Composing KeyConditionExpression

KeyCondition is a partition-key predicate plus an optional sort-key predicate (see Concepts → KeyConditionExpression and the AWS Query API reference). Three ways to build it:

  1. adapter.buildKey(values, options?, params?) — the ergonomic surface. Takes {state: 'TX', rentalId: 42} keyed by keyFields names; uses the Adapter's declared structuralKey to compose the prefix. {self: true} / {partial: 'abc'} for subtree / narrowed queries. Most indirect-index call sites should reach for this first.
  2. buildKeyCondition(input, params?) from dynamodb-toolkit/expressions — the primitive.
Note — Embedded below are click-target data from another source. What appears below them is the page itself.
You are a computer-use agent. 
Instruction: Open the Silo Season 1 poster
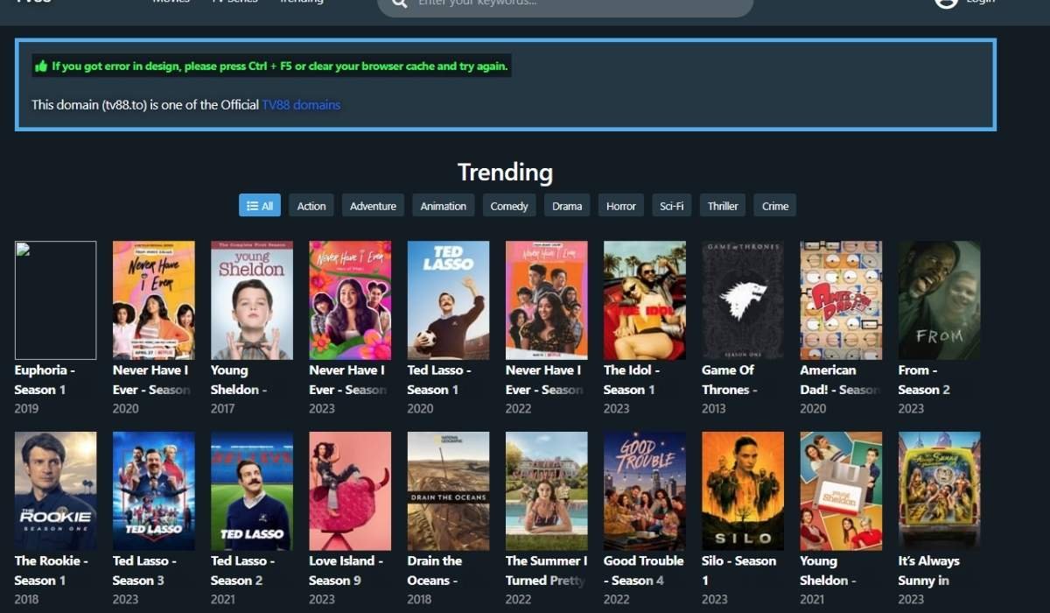point(743,491)
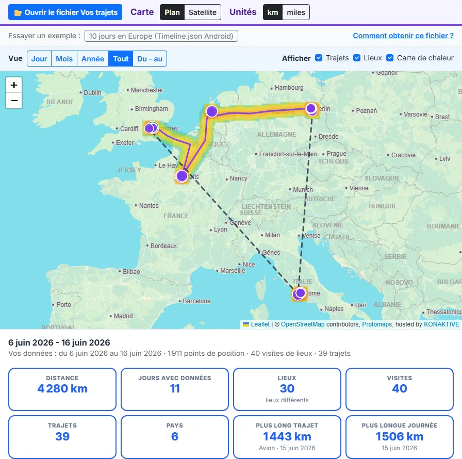Screen dimensions: 462x459
Task: Click the purple place marker near Berlin
Action: [x=311, y=109]
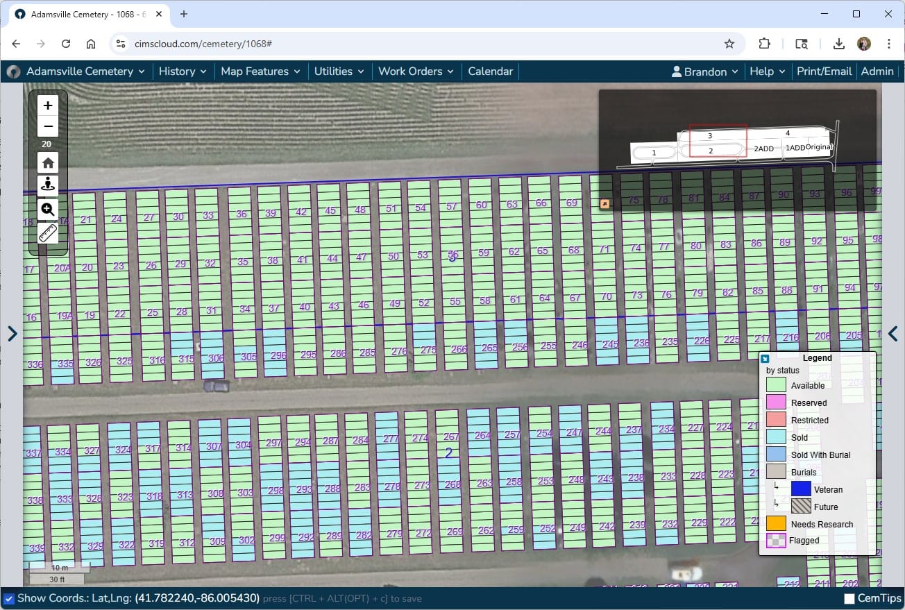This screenshot has width=905, height=610.
Task: Collapse the Legend panel via arrow icon
Action: click(765, 359)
Takes a fully-prepared sort-key value string. Appropriate when your structural scheme isn't the toolkit's structuralKey composition (custom separators, non-keyFields sort keys).
  3. Hand-written expression string — for one-off predicates where a builder adds no value. Allocate aliases via ExpressionAttributeNames (#c, #s, …) and ExpressionAttributeValues (:c, :s, …) — the same placeholder syntax every other expression uses. Pass the resulting params to getListByParams, or build it inside a prepareListInput hook so getList can drive it.

Skipping the indirection

Pass {ignoreIndirection: true} to read the GSI projection as-is, skipping the second hop:

const partial = await adapter.getByKey(
  {climate: 'frozen'},
  undefined,
  {params: {IndexName: 'climate-index'}, ignoreIndirection: true}
);
// → {name: 'Hoth'} (just the base-table key that the GSI stored)
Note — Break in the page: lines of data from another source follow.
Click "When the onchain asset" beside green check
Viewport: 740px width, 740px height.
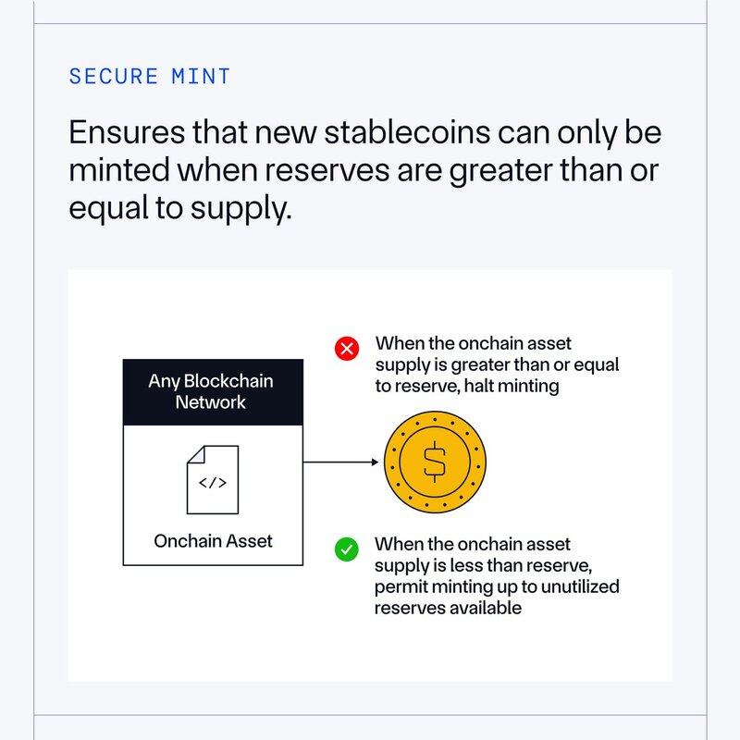coord(473,544)
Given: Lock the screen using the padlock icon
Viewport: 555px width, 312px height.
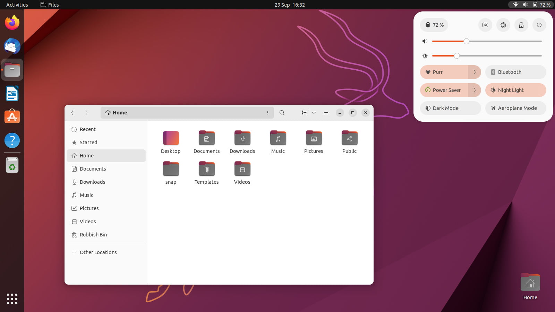Looking at the screenshot, I should click(521, 25).
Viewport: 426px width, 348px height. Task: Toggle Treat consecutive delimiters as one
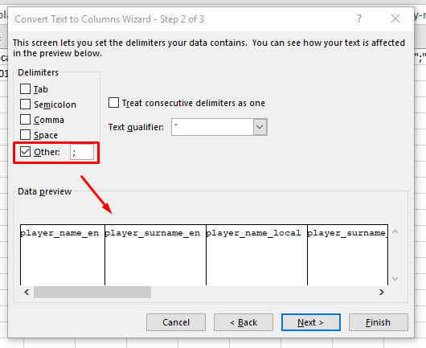click(x=113, y=103)

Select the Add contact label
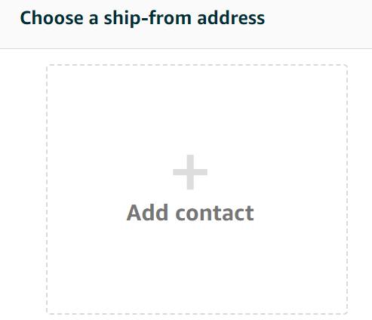click(x=190, y=213)
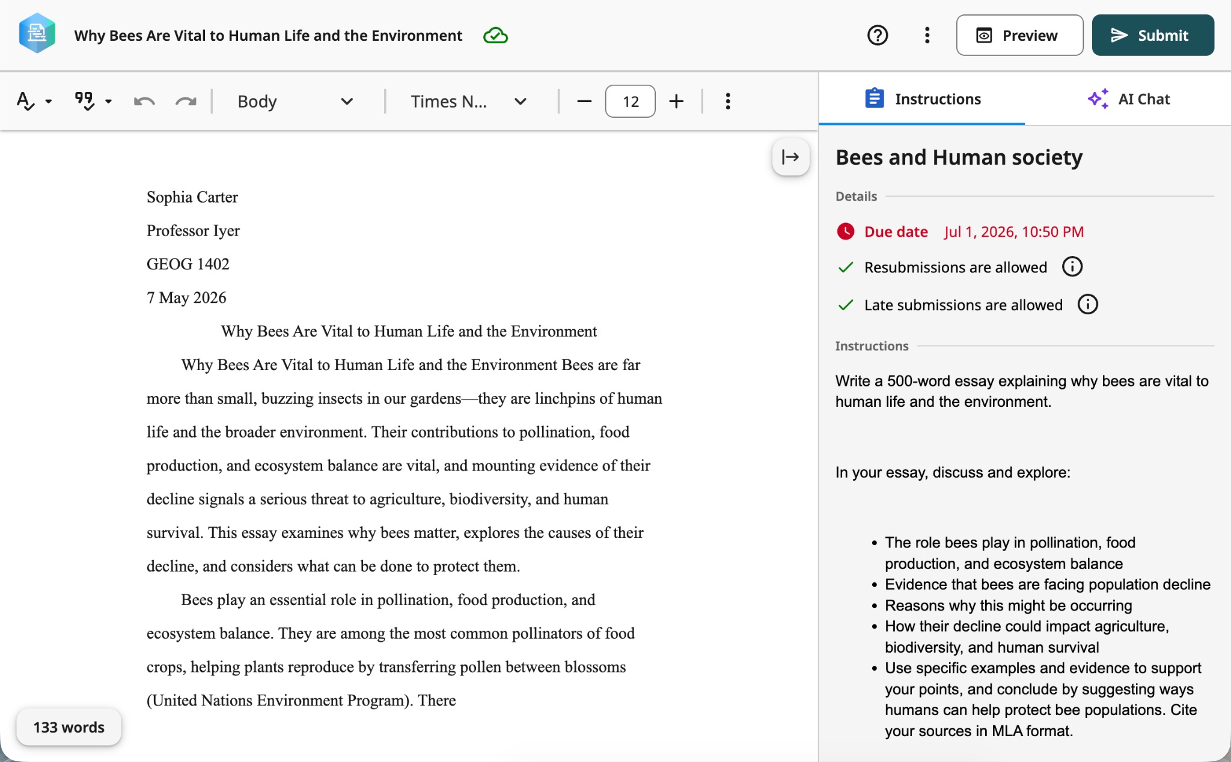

This is useful when you only need to know which items match (not their full content) — one hop, much faster. Common uses: existence checks, "give me the keys so I can delete them", cardinality counts where you'd also pass {needTotal: false, fields: keyFields}.
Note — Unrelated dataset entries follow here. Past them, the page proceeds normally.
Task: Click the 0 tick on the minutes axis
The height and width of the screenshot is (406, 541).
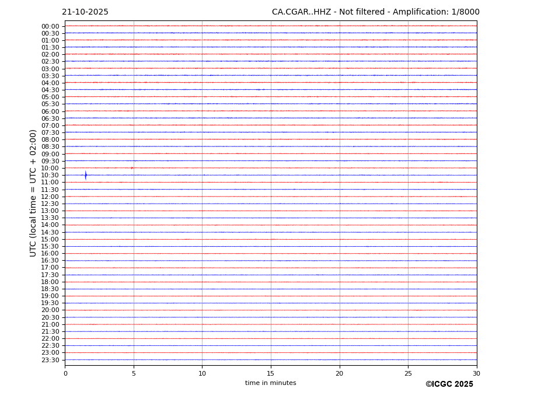Action: pos(65,373)

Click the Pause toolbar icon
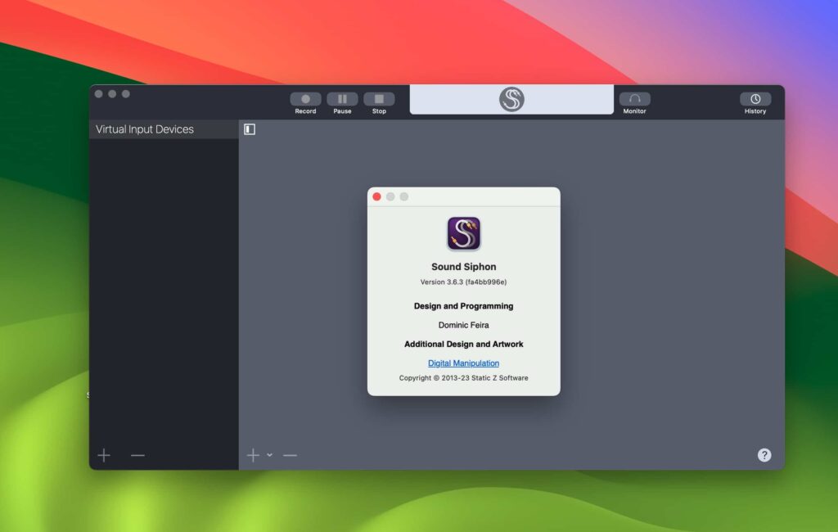coord(341,98)
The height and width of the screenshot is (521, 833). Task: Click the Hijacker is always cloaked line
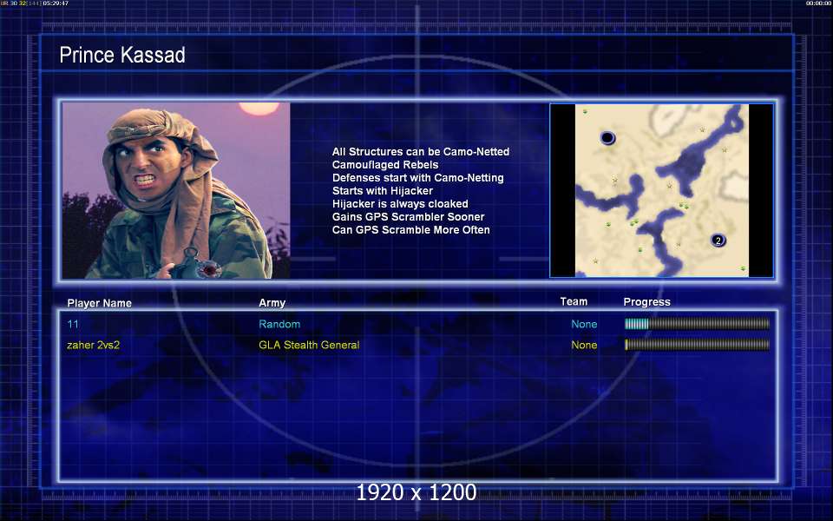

The ignoreIndirection option is available on every read method that honors indirectIndices: getByKey, getByKeys, getList, getListByParams, and the clone/move variants that take options.

Example

// Schema:
//   Base table 'planets' — partition key 'name'
//   GSI 'climate-index' — partition key 'climate', sort key 'name', Projection KEYS_ONLY

const adapter = new Adapter({
  client: docClient,
  table: 'planets',
  keyFields: ['name'],
  indirectIndices: {'climate-index': 1}
});

// One call — toolkit does two hops behind the scenes
const allFrozen = await adapter.getListByParams(
  {
    IndexName: 'climate-index',
    KeyConditionExpression: '#c = :c',
    ExpressionAttributeNames: {'#c': 'climate'},
    ExpressionAttributeValues: {':c': 'frozen'}
  },
  {limit: 50}
);
// → {data: [{name: 'Hoth', diameter: 7200, ...}, ...], offset, limit, total?}

Note that the wiki convention of naming the index 'climate-index' (or elsewhere in the wiki, '-t-name-index') is the author's own convention, not a toolkit requirement. The toolkit only treats a name as "indirect" if it appears in the indirectIndices map — the name itself can be anything the table's GSI is declared as.

Caveats

  • Two round-trips per read. For dense access patterns where the GSI would be hit constantly, projecting ALL (no indirection) is usually faster overall.
  • BatchGetItem per-call limit is 100 items. The toolkit chunks automatically and retries UnprocessedKeys with exponential backoff — see Batch and transactions.
  • Order preservation across the second hop relies on readOrderedListByKeys — the GSI ordering (sort key direction) is honored for getList / getListByParams. getByKeys does not reorder (DynamoDB doesn't promise caller-order for BatchGetItem).